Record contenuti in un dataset
* * * * * * *

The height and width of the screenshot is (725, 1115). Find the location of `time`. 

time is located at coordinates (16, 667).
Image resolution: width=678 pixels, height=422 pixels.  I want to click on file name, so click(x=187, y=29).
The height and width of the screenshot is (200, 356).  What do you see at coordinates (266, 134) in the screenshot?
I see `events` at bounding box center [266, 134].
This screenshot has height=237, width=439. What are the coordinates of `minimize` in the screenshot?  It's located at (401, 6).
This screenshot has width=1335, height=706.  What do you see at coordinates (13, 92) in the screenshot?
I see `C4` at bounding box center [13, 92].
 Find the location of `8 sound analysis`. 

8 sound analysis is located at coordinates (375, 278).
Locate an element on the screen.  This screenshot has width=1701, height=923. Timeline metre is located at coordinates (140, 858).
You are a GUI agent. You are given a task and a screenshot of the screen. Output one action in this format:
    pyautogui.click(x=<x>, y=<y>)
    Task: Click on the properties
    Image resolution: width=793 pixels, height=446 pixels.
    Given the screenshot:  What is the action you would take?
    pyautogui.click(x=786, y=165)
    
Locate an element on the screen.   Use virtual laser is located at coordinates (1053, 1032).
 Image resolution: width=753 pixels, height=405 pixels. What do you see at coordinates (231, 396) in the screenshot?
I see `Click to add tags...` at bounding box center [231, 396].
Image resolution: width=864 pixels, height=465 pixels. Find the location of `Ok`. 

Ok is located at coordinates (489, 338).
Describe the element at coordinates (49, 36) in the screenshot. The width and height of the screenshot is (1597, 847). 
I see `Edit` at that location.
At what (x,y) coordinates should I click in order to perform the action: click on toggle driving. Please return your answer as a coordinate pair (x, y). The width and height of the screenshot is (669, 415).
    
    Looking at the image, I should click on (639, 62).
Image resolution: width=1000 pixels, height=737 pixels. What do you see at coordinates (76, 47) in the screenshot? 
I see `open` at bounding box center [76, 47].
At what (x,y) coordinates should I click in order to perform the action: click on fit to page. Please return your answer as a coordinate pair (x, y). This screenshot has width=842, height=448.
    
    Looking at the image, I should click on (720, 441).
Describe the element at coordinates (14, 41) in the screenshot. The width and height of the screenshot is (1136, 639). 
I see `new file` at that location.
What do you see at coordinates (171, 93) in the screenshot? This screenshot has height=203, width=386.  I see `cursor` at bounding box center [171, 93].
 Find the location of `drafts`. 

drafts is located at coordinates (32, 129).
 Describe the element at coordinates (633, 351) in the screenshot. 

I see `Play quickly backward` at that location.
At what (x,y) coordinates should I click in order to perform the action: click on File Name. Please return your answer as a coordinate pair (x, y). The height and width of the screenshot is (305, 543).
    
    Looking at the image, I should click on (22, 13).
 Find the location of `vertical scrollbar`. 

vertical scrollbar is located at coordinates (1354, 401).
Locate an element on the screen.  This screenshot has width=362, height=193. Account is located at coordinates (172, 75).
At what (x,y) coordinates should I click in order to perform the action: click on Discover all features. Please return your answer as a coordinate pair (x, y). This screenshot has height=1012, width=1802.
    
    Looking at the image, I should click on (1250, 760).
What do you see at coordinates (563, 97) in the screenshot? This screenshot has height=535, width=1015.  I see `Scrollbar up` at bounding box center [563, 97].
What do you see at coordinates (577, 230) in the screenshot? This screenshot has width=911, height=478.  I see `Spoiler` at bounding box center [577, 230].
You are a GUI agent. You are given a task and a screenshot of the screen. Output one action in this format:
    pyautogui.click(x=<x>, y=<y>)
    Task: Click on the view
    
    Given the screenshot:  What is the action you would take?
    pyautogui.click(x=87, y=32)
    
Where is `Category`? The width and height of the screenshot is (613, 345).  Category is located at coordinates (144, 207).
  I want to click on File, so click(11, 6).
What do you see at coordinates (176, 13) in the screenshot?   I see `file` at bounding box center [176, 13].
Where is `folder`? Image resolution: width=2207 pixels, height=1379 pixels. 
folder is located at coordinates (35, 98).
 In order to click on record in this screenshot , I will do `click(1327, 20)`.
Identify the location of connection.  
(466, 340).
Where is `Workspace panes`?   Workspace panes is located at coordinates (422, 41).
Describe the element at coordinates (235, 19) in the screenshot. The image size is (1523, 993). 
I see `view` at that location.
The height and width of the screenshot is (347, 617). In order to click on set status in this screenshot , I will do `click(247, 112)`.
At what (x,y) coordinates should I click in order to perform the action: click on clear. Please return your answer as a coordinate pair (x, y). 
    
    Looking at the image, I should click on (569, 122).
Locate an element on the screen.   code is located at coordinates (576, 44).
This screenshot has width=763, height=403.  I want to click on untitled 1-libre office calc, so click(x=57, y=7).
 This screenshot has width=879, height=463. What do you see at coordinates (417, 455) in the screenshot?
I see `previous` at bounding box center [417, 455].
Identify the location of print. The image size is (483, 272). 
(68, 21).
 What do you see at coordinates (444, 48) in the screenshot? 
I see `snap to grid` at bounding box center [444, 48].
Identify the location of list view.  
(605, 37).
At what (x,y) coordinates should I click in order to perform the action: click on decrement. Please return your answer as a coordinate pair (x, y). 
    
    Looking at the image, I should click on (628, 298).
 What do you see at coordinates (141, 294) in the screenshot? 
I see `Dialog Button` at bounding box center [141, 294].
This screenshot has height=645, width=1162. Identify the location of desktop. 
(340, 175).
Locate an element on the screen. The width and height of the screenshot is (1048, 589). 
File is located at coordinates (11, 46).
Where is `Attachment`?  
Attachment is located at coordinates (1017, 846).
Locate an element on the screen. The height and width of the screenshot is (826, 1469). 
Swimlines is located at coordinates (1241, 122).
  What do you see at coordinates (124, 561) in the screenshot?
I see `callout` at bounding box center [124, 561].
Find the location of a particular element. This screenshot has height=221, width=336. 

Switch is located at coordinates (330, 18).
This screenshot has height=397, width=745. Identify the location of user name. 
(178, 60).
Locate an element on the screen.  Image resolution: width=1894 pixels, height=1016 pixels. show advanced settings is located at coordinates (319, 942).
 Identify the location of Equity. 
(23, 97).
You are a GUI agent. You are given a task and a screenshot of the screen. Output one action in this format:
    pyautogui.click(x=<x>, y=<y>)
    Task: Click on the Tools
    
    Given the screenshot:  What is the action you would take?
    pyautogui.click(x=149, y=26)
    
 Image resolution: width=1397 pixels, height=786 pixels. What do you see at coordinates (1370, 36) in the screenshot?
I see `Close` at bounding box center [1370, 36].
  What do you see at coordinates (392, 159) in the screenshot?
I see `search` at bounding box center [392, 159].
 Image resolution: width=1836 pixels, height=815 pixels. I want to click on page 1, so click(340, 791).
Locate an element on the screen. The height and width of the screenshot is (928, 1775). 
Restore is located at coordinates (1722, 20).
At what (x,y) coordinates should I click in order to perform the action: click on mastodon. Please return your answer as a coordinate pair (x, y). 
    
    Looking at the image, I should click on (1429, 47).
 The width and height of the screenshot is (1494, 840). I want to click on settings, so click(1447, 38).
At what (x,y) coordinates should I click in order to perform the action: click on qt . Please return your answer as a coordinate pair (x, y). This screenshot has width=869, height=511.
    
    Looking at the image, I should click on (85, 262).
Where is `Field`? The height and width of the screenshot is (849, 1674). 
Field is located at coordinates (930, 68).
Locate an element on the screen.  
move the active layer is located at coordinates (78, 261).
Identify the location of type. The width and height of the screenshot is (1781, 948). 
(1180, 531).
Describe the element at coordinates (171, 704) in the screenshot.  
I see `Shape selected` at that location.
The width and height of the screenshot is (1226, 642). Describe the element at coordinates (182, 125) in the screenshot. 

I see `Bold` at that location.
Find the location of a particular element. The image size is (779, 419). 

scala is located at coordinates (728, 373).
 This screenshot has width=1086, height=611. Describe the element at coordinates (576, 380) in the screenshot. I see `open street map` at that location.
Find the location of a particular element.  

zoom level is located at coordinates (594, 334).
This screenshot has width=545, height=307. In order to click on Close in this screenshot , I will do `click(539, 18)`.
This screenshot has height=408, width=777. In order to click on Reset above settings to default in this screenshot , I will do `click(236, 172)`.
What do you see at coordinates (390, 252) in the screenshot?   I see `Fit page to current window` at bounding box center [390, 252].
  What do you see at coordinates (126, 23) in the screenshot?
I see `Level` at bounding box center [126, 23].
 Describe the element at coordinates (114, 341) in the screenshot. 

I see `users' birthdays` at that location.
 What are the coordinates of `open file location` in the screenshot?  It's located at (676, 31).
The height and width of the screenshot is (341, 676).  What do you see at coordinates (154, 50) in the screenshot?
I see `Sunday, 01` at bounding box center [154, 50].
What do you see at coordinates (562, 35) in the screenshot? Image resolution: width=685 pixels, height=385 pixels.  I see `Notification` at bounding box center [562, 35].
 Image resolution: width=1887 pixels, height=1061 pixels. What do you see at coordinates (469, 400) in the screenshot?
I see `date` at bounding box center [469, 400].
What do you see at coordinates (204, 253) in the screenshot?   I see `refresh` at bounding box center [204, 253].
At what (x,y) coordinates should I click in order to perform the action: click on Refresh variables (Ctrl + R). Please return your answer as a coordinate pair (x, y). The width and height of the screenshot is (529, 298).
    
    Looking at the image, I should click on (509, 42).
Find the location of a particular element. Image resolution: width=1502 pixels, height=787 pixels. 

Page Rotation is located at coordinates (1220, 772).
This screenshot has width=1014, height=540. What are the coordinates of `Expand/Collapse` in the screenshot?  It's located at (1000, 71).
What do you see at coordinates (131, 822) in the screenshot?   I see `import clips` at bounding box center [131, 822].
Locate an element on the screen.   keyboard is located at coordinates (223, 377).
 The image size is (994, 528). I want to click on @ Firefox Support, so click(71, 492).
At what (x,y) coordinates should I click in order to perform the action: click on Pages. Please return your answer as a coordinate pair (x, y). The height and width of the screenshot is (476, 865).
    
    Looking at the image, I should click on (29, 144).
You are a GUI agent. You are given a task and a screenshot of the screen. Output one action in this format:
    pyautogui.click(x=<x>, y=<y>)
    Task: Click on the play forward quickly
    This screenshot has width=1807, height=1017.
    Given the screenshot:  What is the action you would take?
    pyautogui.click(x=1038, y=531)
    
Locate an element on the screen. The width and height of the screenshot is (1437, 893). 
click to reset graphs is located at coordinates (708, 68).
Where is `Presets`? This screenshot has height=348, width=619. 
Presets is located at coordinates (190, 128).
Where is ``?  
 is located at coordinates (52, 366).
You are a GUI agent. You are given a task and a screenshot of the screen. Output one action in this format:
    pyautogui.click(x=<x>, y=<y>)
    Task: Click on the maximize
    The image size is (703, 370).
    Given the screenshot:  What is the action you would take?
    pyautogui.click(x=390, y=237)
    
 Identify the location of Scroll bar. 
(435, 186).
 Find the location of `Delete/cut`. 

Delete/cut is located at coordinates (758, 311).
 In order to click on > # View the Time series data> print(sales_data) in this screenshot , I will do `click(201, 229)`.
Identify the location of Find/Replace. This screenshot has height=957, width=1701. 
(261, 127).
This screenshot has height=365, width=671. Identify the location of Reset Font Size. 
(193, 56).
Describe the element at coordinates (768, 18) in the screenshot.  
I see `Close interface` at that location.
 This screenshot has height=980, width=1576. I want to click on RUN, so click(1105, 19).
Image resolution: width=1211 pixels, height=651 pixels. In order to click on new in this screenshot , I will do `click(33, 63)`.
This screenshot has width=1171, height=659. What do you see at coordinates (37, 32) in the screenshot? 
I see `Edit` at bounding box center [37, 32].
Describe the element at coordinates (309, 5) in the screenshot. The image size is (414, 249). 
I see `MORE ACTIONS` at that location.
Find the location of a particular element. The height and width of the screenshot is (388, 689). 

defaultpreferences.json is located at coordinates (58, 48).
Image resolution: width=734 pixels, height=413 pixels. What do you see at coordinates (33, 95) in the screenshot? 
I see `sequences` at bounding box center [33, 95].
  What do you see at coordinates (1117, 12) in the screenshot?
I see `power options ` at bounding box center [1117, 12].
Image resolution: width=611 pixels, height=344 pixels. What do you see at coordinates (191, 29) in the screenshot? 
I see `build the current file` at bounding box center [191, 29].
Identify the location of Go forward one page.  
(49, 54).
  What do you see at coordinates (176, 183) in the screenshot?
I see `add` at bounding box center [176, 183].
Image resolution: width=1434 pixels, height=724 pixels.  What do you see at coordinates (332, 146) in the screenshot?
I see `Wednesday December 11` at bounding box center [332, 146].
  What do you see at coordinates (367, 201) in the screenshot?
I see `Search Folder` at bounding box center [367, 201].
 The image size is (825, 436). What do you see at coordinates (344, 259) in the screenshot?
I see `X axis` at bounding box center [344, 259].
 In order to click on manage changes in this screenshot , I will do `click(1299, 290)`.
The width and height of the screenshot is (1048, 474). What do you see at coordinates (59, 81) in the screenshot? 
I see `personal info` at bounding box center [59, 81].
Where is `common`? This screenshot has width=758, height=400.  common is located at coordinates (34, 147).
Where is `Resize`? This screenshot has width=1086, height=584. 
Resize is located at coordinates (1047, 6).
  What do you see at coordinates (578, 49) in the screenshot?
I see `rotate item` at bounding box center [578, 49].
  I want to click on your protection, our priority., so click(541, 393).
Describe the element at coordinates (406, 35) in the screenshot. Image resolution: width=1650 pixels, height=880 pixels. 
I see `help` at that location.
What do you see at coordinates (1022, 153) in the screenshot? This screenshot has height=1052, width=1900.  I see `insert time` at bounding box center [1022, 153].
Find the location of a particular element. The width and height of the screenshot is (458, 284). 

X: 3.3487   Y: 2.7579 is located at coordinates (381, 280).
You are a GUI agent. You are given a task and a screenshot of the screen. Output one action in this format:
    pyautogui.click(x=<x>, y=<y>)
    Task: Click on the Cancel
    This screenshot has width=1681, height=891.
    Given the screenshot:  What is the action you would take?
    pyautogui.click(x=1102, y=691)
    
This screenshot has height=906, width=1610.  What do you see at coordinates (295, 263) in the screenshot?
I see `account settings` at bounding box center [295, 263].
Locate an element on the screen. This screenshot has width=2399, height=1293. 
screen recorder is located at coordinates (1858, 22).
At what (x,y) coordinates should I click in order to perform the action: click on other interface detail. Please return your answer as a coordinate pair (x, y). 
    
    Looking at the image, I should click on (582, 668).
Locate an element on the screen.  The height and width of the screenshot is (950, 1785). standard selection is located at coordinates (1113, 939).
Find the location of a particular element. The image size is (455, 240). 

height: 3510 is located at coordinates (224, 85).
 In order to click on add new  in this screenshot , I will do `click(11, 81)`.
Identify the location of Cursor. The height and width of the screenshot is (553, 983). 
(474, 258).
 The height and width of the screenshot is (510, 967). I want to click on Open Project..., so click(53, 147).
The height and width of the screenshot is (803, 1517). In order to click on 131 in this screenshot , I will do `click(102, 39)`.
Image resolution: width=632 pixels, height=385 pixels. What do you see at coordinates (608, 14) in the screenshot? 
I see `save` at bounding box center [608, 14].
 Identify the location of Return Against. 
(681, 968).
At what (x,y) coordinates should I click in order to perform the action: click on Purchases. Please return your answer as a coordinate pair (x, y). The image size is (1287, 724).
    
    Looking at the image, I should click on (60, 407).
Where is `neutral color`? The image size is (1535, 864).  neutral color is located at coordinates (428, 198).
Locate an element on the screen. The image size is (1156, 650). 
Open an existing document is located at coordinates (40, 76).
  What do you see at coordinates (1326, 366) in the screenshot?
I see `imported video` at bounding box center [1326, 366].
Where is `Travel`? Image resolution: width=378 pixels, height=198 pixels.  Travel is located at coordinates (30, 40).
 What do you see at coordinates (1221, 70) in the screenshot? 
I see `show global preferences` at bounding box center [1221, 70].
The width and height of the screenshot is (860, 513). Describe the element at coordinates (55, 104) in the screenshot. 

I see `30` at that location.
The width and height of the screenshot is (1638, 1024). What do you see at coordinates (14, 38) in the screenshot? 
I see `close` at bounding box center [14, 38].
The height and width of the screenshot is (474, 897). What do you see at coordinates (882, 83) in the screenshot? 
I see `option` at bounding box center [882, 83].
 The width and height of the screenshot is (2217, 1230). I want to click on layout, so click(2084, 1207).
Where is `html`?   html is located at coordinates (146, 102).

* * * * * * *

■ **Consegna**
Per favore, riscrivi come lista JSON di stringhe le righe dei record a partire da quella che contiene "In order to click on add" e fino a quella che contiene "center [1326, 366].", entrambe incluse: una stringa per ogni riga, tralasciando le righe vuote.

■ **Soluzione**
[
  " In order to click on add new  in this screenshot , I will do `click(11, 81)`.",
  "Identify the location of Cursor. The height and width of the screenshot is (553, 983). ",
  "(474, 258).",
  " The height and width of the screenshot is (510, 967). I want to click on Open Project..., so click(53, 147).",
  "The height and width of the screenshot is (803, 1517). In order to click on 131 in this screenshot , I will do `click(102, 39)`.",
  "Image resolution: width=632 pixels, height=385 pixels. What do you see at coordinates (608, 14) in the screenshot? ",
  "I see `save` at bounding box center [608, 14].",
  " Identify the location of Return Against. ",
  "(681, 968).",
  "At what (x,y) coordinates should I click in order to perform the action: click on Purchases. Please return your answer as a coordinate pair (x, y). The image size is (1287, 724).",
  "    Looking at the image, I should click on (60, 407).",
  "Where is `neutral color`? The image size is (1535, 864).  neutral color is located at coordinates (428, 198).",
  "Locate an element on the screen. The image size is (1156, 650). ",
  "Open an existing document is located at coordinates (40, 76).",
  "  What do you see at coordinates (1326, 366) in the screenshot?",
  "I see `imported video` at bounding box center [1326, 366]."
]